After deliberating for a period of time approaching a decade, the US Environmental Protection Agency (EPA) has issued a new draft Protective Action Manual that includes Protective Action Guides (PAG) for people responsible for responding to radioactive material releases that might come from one of the following sources:
- a fire in a major facility such as a nuclear fuel manufacturing plant;
- an accident at a federal nuclear weapons complex facility;
- an accident at a commercial nuclear power plant (NPP);
- a transportation accident involving radioactive material;
- a terrorist act involving a radiological dispersal device (RDD) or yield-producing Improvised Nuclear Device (IND).

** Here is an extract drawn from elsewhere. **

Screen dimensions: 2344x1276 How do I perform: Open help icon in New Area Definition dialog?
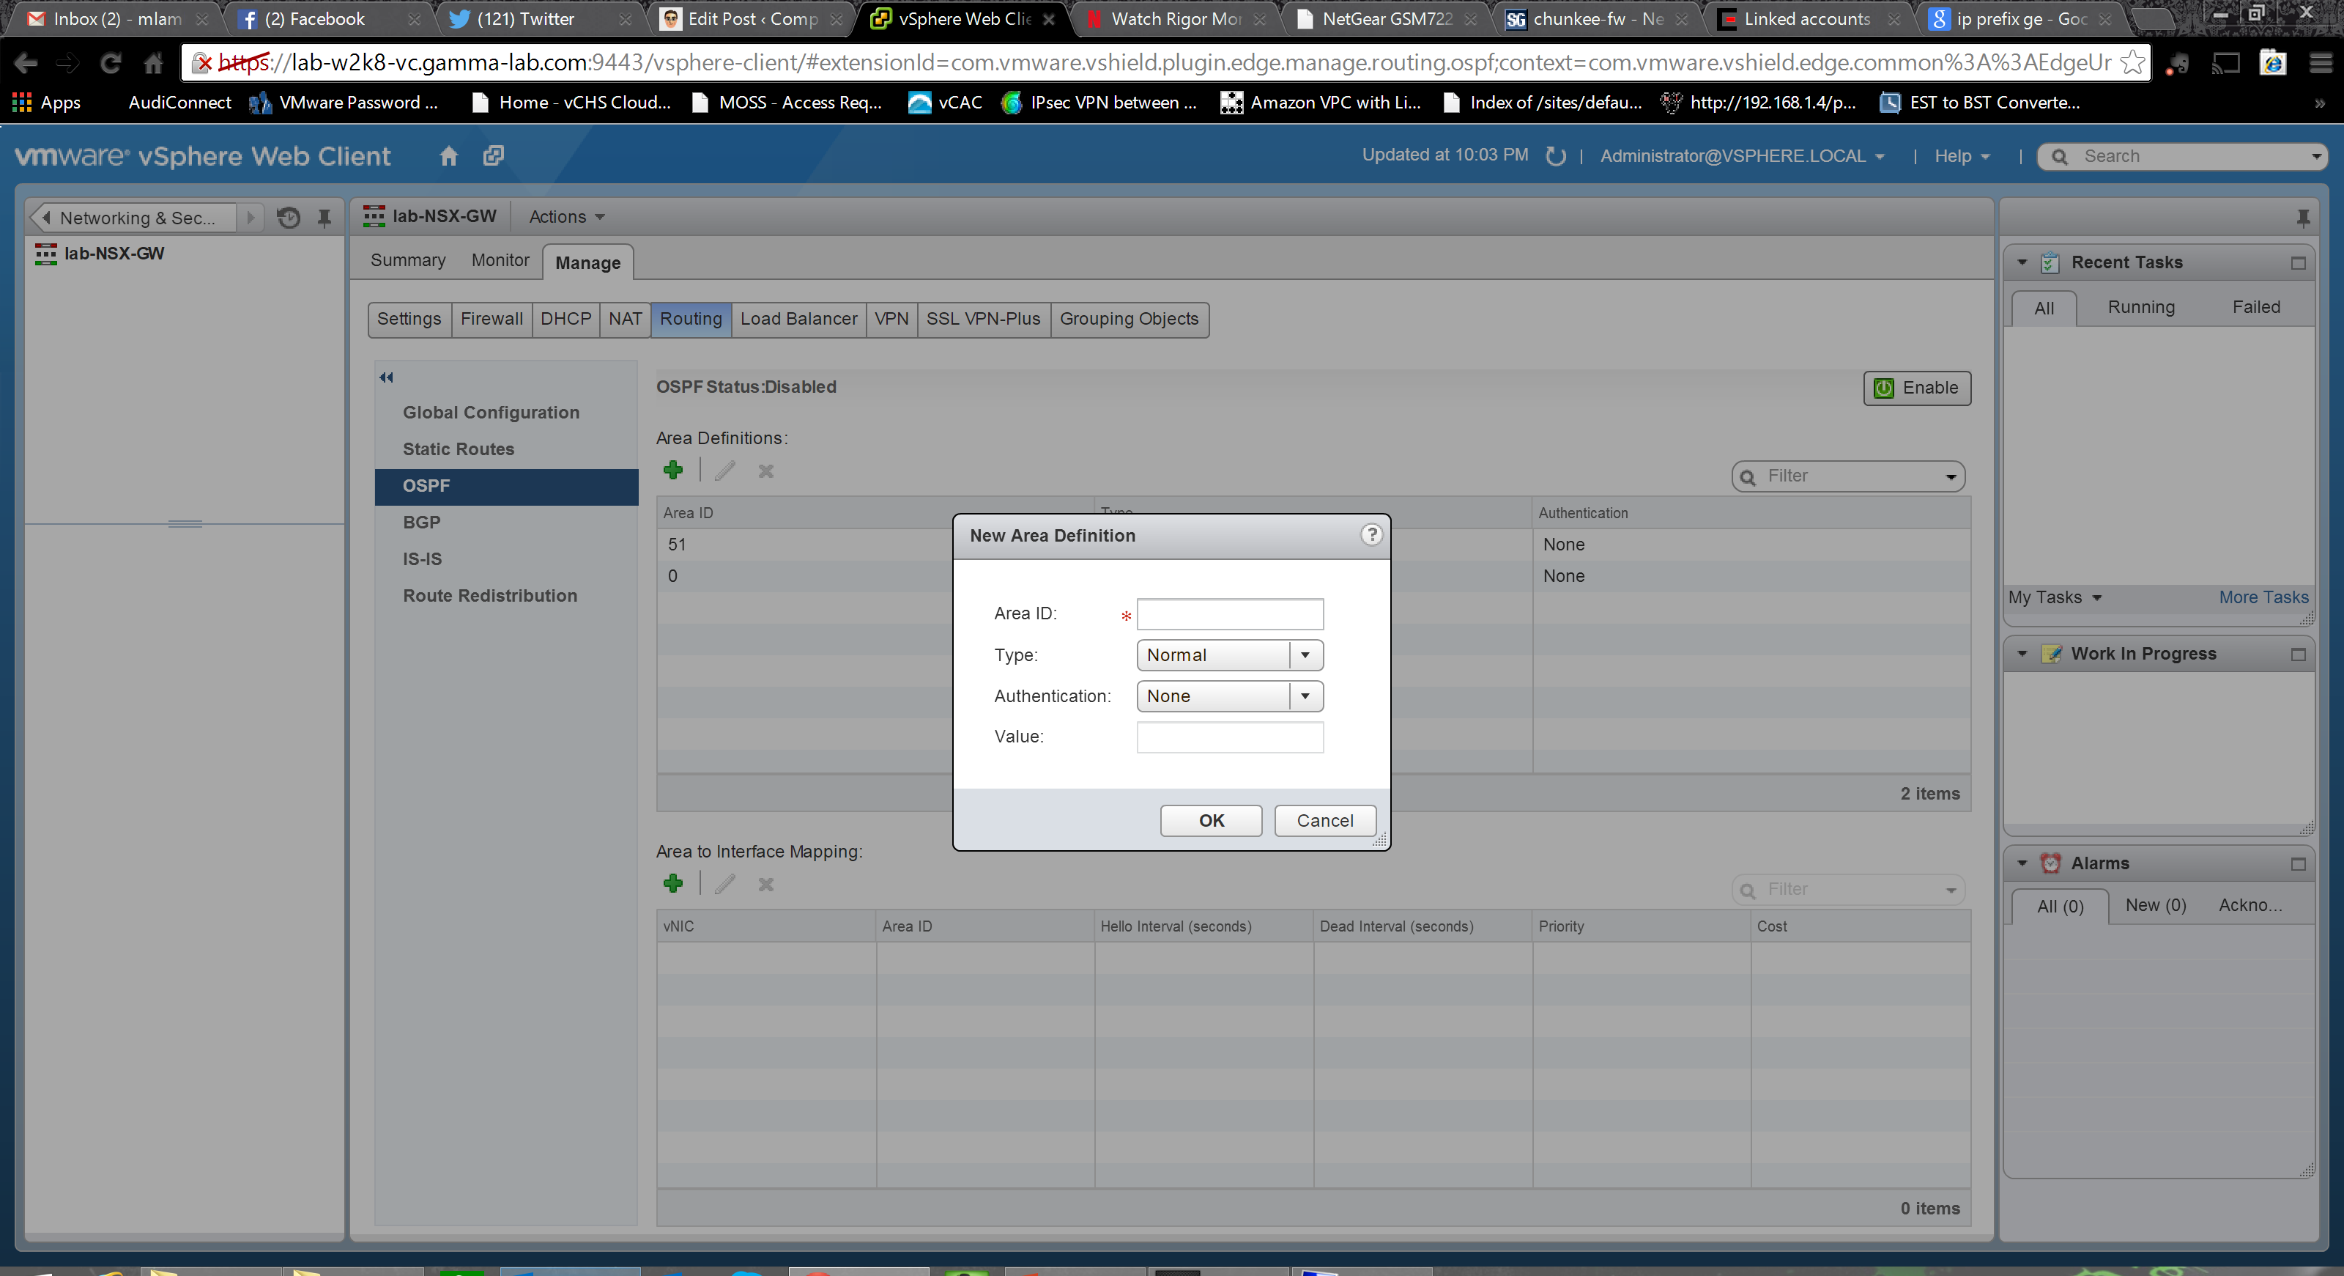(1370, 534)
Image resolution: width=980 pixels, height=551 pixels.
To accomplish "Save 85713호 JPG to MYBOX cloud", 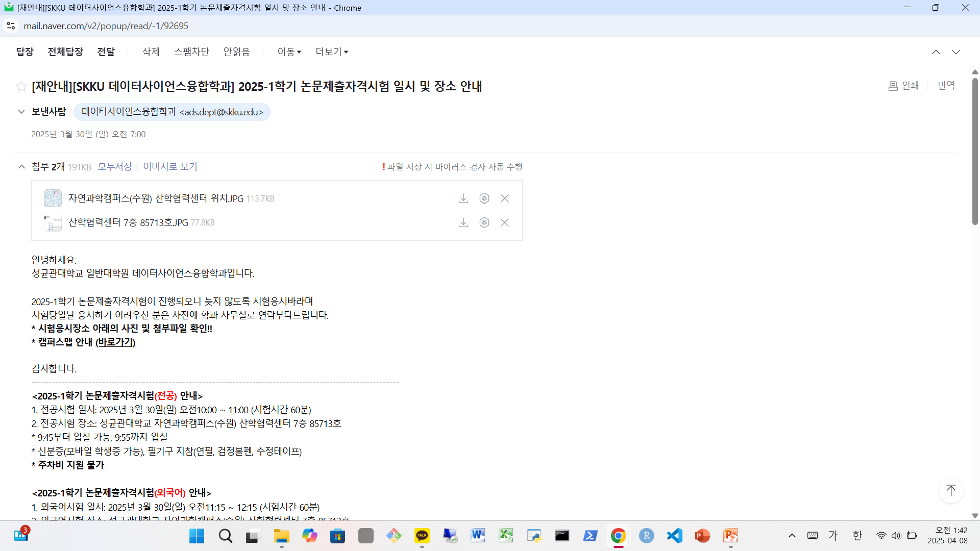I will (x=484, y=222).
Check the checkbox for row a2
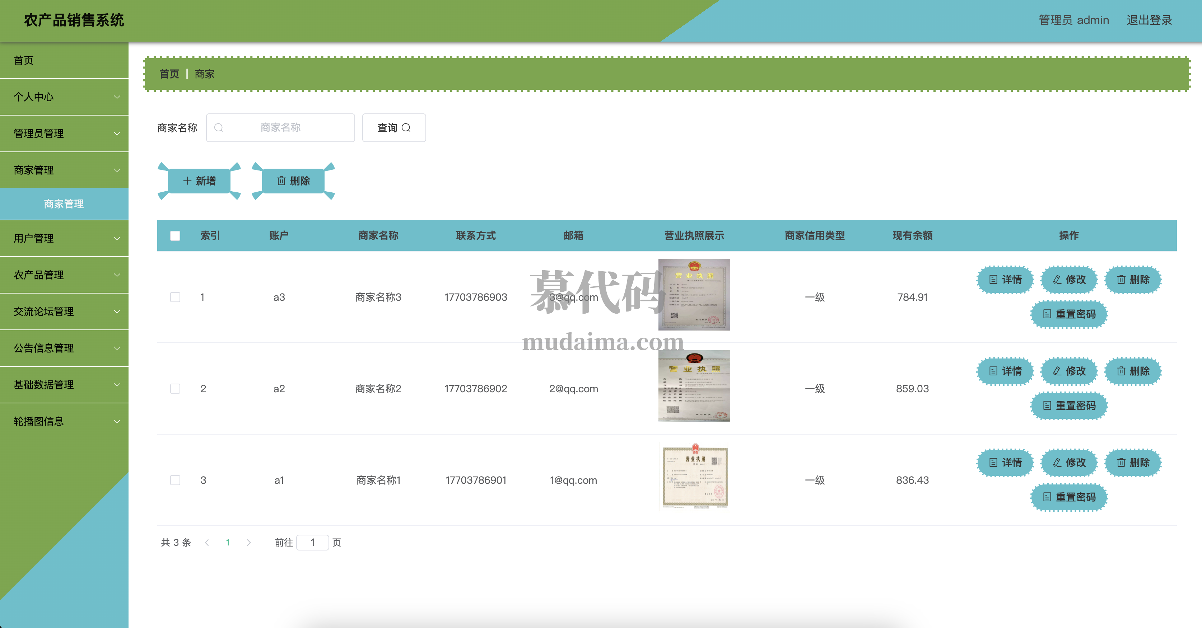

The “new” radiation dose response limits in the draft PAGs are virtually unchanged from the ones recommended in the currently active Protective Action Manual (13 MB PDF), which was issued in 1992. According to experts like Dr. Jerry Cuttler, who focuses on the health effects of low level radiation, the limits could be relaxed by a factor of 50 and still keep the public safe.
Not surprisingly, strongly antinuclear organizations like the Nuclear Threat Initiative (NTI) are working hard to portray the new guidance as a frightening relaxation of the limits in comparison to such scientifically invalid limits as the one that the EPA applies to long term nuclear waste disposal – 15 mrem per year, which is 1/20th of average natural background.
Groups that are fundamentally opposed to the beneficial use of nuclear energy have been working hard since 2005 to try to force the EPA to issue far more stringent guidance that would be virtually impossible to execute in any reasonably foreseeable radiological material release for any source other than a nuclear power plant. (Nuclear power plants can, with enough additional investment in modeling and more redundant layers of mitigation, probably meet any proposed standard.) Watching the politics of this evolution has been interesting; the fact that the guides are still sort of reasonable is largely a result of efforts to inject real world analysis by first responders representing the Department of Homeland Security.